According to the researchers, these could include automatically installing Alexa skills without the knowledge of the user, acquiring a list of all installed skills, silently removing installed skills, acquiring the victim's voice history with Alexa, and to even gain personal information. This skill manipulation can allow for a modified version of an existing skill to be installed and then used by the user, one that could allow actions to be performed by the attacker, or for further acquisition of data from the user. It could even be possible for an attacker to install a skill to eavesdrop into conversations near an Echo device.
It is claimed a successful exploitation of the vulnerabilities would be possible through a single Amazon link click by the victim.

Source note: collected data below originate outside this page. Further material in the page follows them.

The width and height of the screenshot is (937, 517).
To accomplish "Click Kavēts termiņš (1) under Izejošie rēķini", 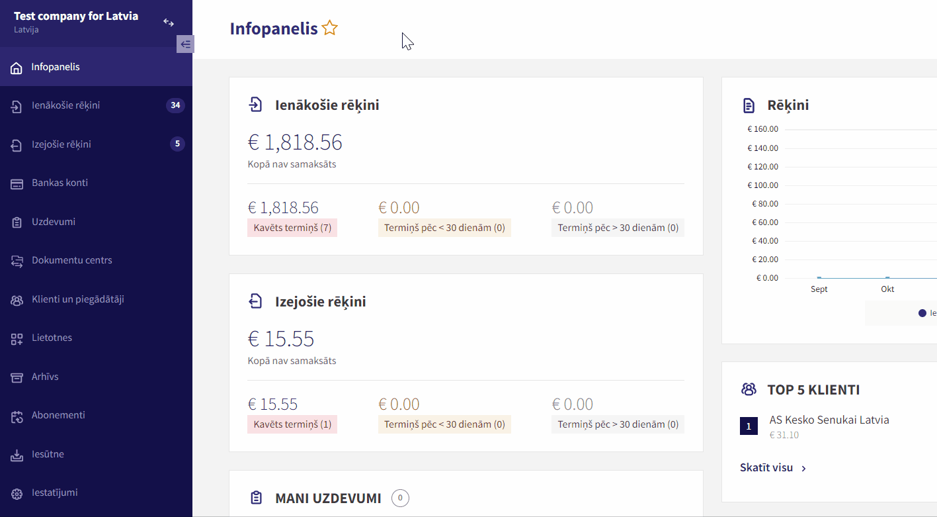I will [292, 424].
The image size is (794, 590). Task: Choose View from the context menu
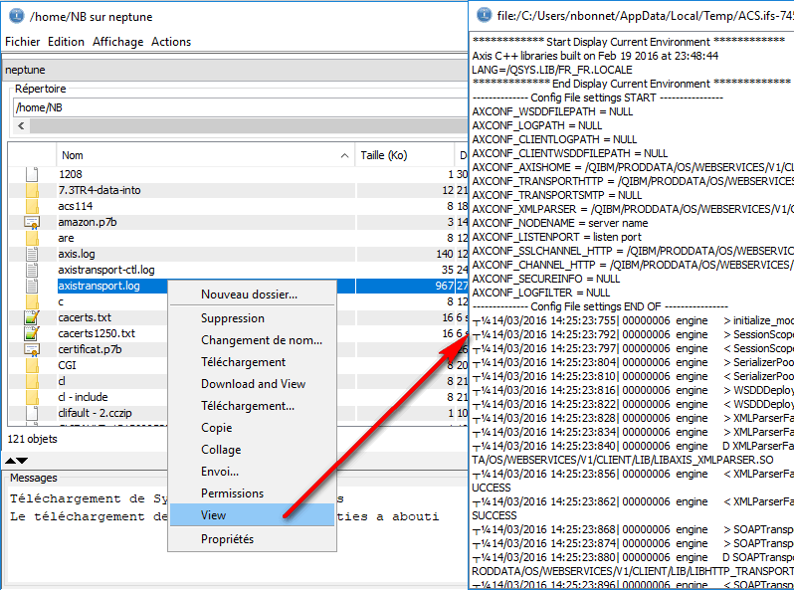pos(213,515)
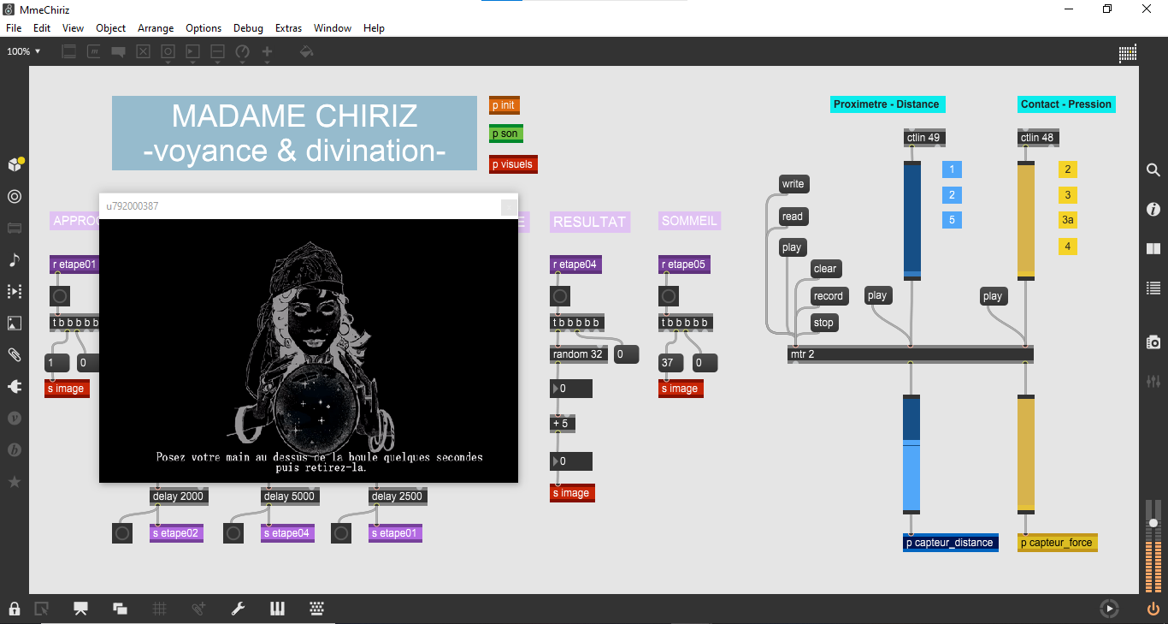Open the Snapshots camera icon
Screen dimensions: 1168x624
tap(1153, 342)
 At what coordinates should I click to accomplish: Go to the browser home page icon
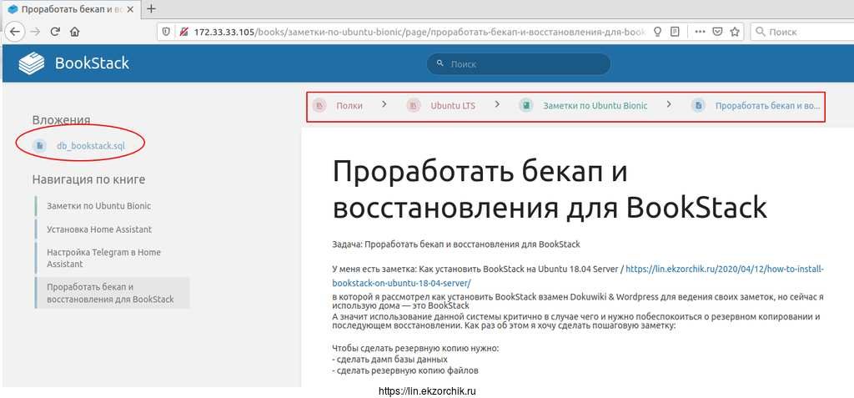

Check Point responsibly disclosed the vulnerabilities to Amazon in June 2020, and the issues have been fixed.
"Internet of Things devices are inherently vulnerable and still lack adequate security, which makes them attractive targets to threat actors," Check Point writes. "Cybercriminals are continually looking for new ways to breach devices, or use them to infect other critical systems. This research presented a weak point in what is a bridge to such IoT appliances. Both the bridge and the devices serve as entry points. They must be kept secured at all times to keep hackers from infiltrating our smart homes."
Amazon has courted controversy with the security and privacy issues of its smart home platform in the past. In 2019, it was found Amazon employees were listening to audio recordings from Echo devices to improve its accuracy, while later in the same year researchers were able to add spying apps to app stores for Alexa and Google Home that enabled eavesdropping and phishing to take place. While Apple does operate its own HomeKit smart home platform, the company does work to keep each element as secure as feasibly possible. This includes extensive use of encryption, as well as a long list of requirements and restrictions each new HomeKit-compatible device must abide by to function on the platform.
Sivan Rauscher, co-founder and CEO of the Israeli-based B2B startup SAM Seamless Network, said in a telephone interview, that hackers target IoT devices because they are easy to hack: As more of our daily lives become more connected and dependent on the web, the sheer number of devices and endpoints in your home makes likely it likely that some of these attacks will succeed.